Por Oliver Griffin
SÃO PAULO, 23 Jan (Reuters) – A indústria brasileira de café solúvel está buscando esclarecimentos sobre a manutenção de uma tarifa de 50% imposta pelos EUA, mesmo após a suspensão das taxas para a maioria das demais exportações de café do país sul-americano, afirmaram associações empresariais à Reuters.
Em 2025, o então presidente dos EUA, Donald Trump, implementou tarifas sobre diversos produtos brasileiros em decorrência de uma disputa com o governo do Brasil sobre o tratamento dado ao ex-presidente Jair Bolsonaro, um aliado de Trump.
No entanto, próximo ao final do ano passado, o governo Trump revogou as tarifas sobre várias exportações de café do Brasil, exceto para o café solúvel.
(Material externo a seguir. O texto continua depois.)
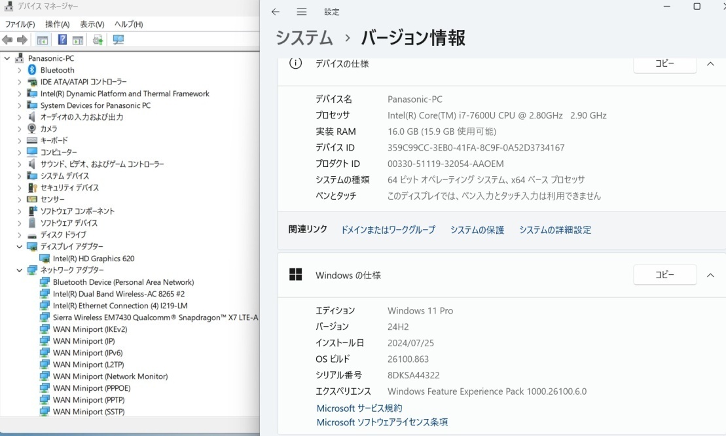The width and height of the screenshot is (726, 436).
Task: Select the Intel(R) HD Graphics 620 adapter
Action: 94,259
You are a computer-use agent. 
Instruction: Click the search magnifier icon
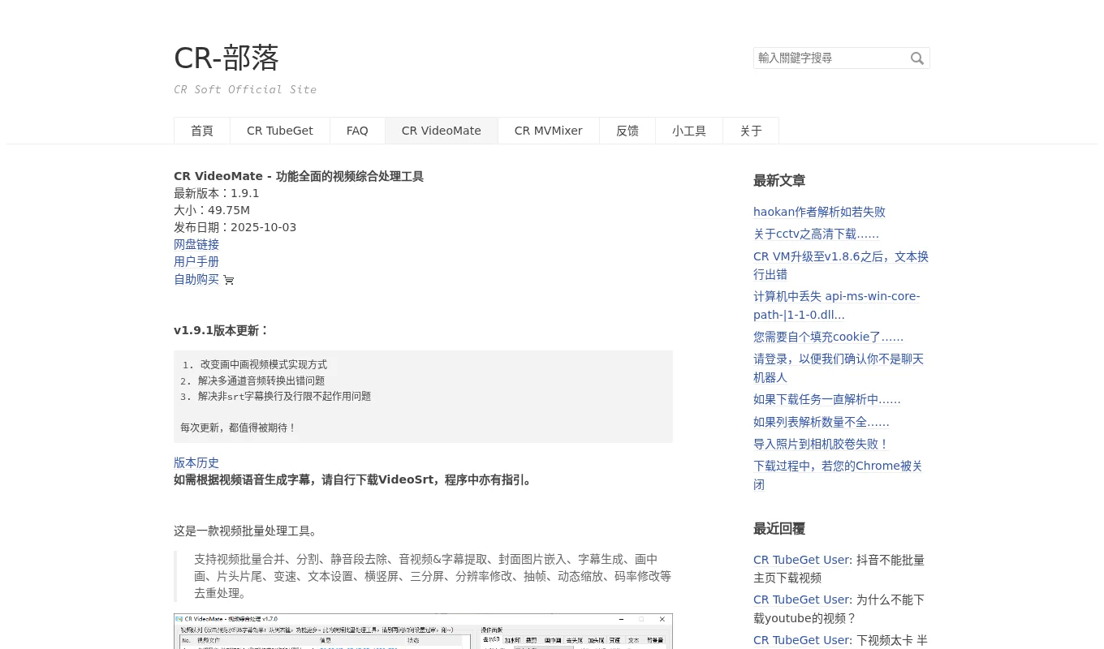tap(916, 58)
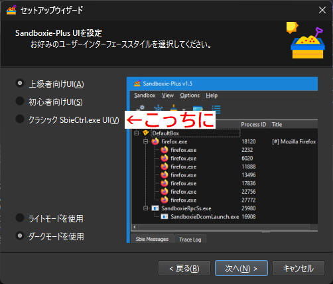Click the DefaultBox sandbox icon in tree
333x284 pixels.
pos(145,133)
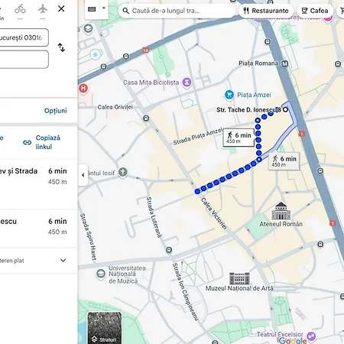
Task: Expand the teren plat elevation details
Action: (x=63, y=261)
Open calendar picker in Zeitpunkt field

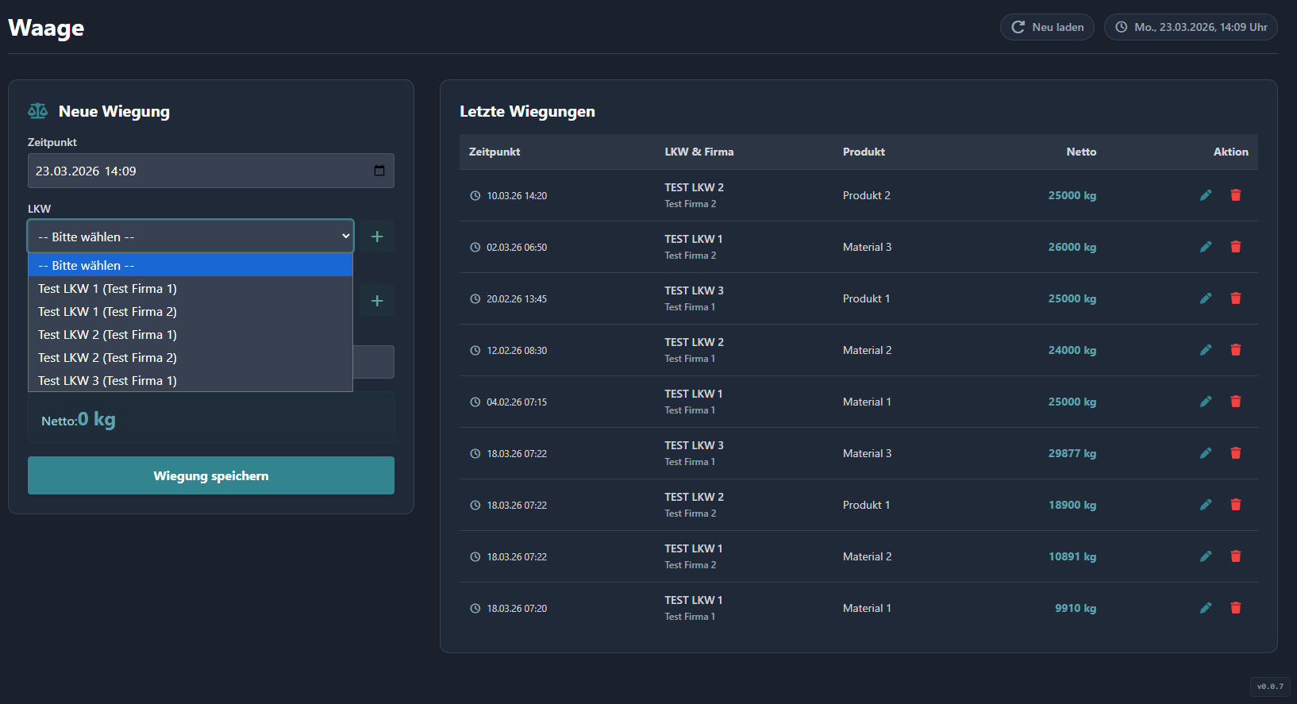click(x=379, y=171)
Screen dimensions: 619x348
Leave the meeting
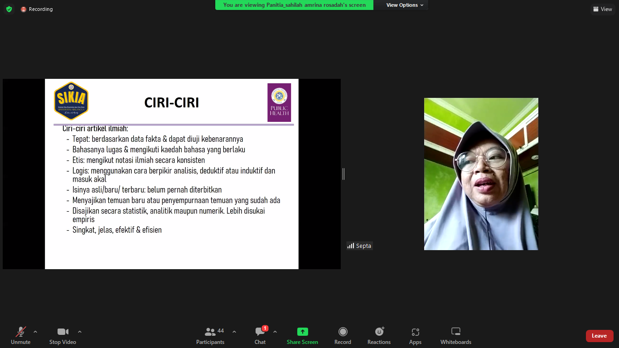point(599,336)
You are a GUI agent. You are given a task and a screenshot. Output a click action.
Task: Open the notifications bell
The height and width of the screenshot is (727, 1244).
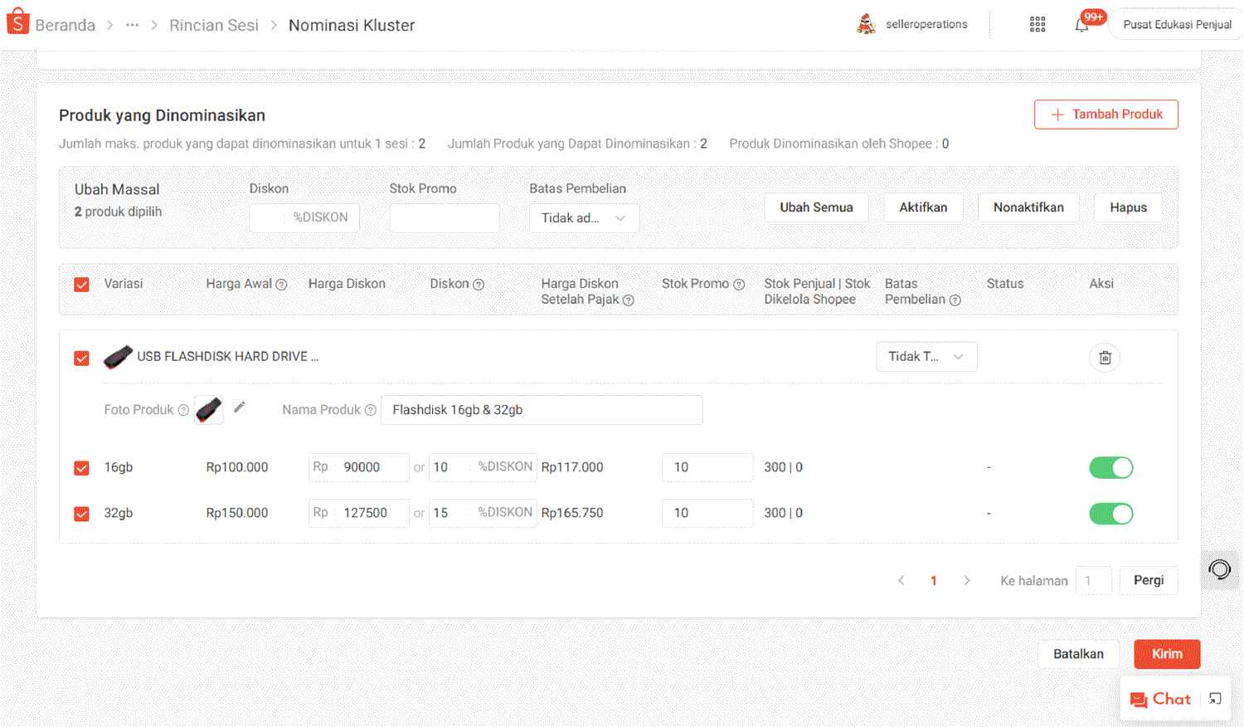(1081, 25)
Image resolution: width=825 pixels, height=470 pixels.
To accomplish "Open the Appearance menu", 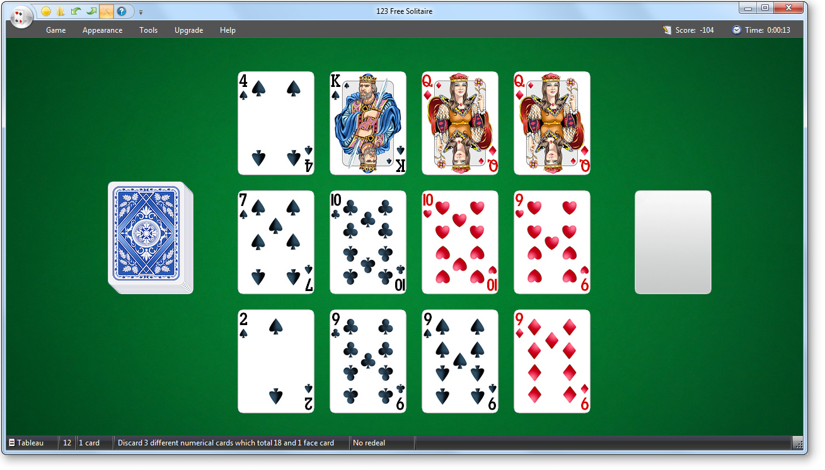I will (102, 30).
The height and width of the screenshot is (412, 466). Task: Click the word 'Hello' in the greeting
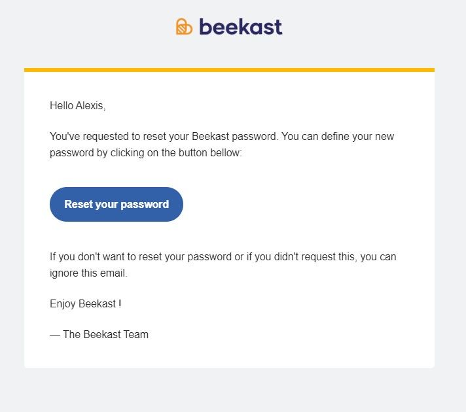click(x=62, y=106)
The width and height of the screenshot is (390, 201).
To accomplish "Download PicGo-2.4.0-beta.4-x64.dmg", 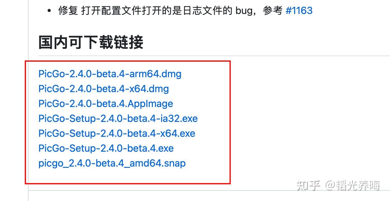I will point(104,89).
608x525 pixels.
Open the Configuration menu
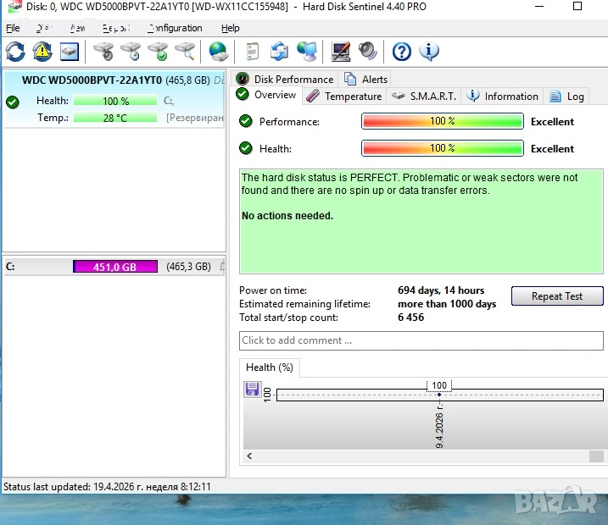click(x=174, y=28)
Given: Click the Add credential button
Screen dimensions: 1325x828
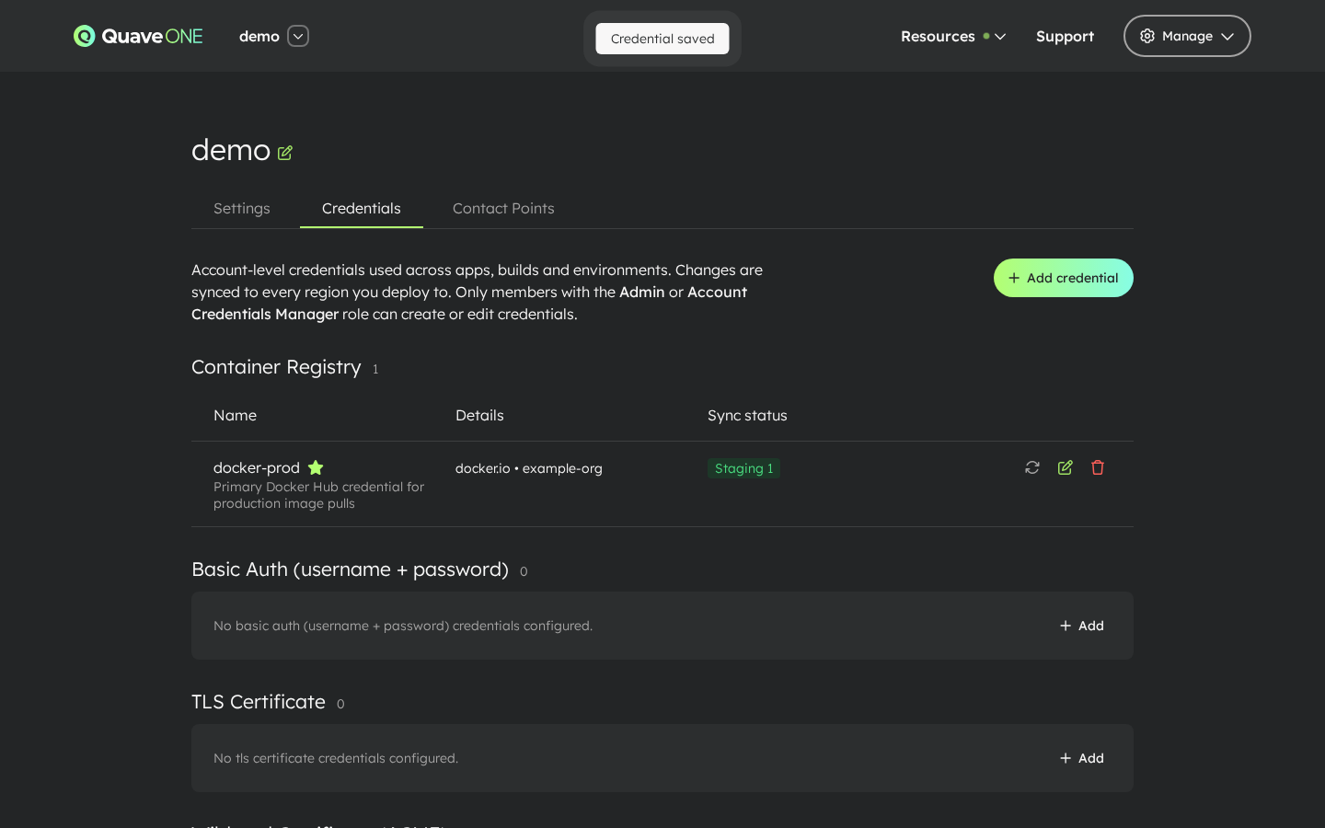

“Café em grãos inteiros, café torrado, café solúvel aromatizado, misturas estilo cappuccino, café com leite — todos esses produtos foram isentos”, comentou Aguinaldo José de Lima, diretor de relações institucionais da Associação Brasileira da Indústria de Café Solúvel (Abics).
As exportações de café do Brasil alcançaram um recorde de US$15,6 bilhões em 2025, apesar dos desafios tarifários que resultaram em uma queda de aproximadamente 21% no volume total exportado, para 40 milhões de sacas de 60 kg, segundo informações do grupo de exportadores Cecafé divulgadas nesta semana.
Entretanto, enquanto as exportações totais de café verde em dezembro – cerca de um mês após a suspensão das tarifas de importação dos EUA – apresentaram uma diminuição de 18% em comparação ao mesmo mês de 2024, as exportações de café solúvel caíram 35%, totalizando 273.466 sacas.
“Não conseguimos entender por que o café solúvel aromatizado foi isento de tarifas, enquanto o café solúvel comum não foi”, afirmou Lima, acrescentando que pode ter ocorrido alguma confusão relativa aos códigos de exportação de certos produtos. “Estamos investigando a situação.”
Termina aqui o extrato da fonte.